Material fornecido:

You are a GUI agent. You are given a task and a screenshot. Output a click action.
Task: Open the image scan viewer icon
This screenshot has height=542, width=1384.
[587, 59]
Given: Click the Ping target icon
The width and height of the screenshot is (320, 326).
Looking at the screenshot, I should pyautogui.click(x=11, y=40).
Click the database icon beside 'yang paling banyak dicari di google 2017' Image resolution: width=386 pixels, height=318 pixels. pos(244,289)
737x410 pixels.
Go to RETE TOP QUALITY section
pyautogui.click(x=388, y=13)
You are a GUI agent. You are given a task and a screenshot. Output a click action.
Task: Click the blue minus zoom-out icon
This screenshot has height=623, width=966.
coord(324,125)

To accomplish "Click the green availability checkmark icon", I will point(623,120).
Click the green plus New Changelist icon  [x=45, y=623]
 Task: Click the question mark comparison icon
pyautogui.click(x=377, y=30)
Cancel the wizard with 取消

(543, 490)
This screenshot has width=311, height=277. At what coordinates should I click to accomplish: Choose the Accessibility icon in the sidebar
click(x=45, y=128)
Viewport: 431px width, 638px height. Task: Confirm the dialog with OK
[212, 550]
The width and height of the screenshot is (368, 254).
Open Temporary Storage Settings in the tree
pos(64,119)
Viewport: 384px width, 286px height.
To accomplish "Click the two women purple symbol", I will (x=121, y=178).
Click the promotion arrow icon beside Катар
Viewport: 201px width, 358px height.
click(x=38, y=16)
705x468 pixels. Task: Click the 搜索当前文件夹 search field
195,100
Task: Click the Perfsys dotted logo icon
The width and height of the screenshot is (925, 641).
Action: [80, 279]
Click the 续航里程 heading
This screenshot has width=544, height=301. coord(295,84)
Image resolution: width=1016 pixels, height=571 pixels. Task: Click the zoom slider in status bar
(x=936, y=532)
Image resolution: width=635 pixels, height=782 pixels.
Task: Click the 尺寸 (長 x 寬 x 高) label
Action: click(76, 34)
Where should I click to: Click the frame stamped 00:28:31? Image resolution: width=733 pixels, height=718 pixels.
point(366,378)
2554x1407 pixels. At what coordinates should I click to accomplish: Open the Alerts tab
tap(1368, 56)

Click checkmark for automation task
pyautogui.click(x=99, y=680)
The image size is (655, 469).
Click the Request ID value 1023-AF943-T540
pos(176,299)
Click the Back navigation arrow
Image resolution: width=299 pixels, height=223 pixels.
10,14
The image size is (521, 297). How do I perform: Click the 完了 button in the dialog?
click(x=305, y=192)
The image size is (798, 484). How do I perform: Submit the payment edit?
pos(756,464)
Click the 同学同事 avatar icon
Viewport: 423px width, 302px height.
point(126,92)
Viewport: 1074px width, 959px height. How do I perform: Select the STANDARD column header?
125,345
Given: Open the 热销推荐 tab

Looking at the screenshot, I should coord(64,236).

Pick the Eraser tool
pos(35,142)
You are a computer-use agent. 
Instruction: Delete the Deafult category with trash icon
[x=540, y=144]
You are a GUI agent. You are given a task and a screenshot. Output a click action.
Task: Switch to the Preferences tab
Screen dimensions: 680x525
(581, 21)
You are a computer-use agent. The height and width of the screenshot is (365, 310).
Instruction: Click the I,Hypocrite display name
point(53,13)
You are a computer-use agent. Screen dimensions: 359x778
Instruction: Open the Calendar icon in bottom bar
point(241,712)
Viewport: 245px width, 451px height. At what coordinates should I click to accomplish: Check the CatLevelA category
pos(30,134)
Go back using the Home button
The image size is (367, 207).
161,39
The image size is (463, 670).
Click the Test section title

O que se pede:
Devolva sem nenhuma alteração as linhas das entradas acima, começando pela linha que contém "705x468 pixels. Task: Click" e parando depois da linha que contém "pos(176,299)".

Resposta ao exercício:
705x468 pixels. Task: Click the 搜索当前文件夹 search field
195,100
Task: Click the Perfsys dotted logo icon
The width and height of the screenshot is (925, 641).
Action: [80, 279]
Click the 续航里程 heading
This screenshot has width=544, height=301. coord(295,84)
Image resolution: width=1016 pixels, height=571 pixels. Task: Click the zoom slider in status bar
(x=936, y=532)
Image resolution: width=635 pixels, height=782 pixels.
Task: Click the 尺寸 (長 x 寬 x 高) label
Action: click(76, 34)
Where should I click to: Click the frame stamped 00:28:31? Image resolution: width=733 pixels, height=718 pixels.
point(366,378)
2554x1407 pixels. At what coordinates should I click to accomplish: Open the Alerts tab
tap(1368, 56)

Click checkmark for automation task
pyautogui.click(x=99, y=680)
The image size is (655, 469).
Click the Request ID value 1023-AF943-T540
pos(176,299)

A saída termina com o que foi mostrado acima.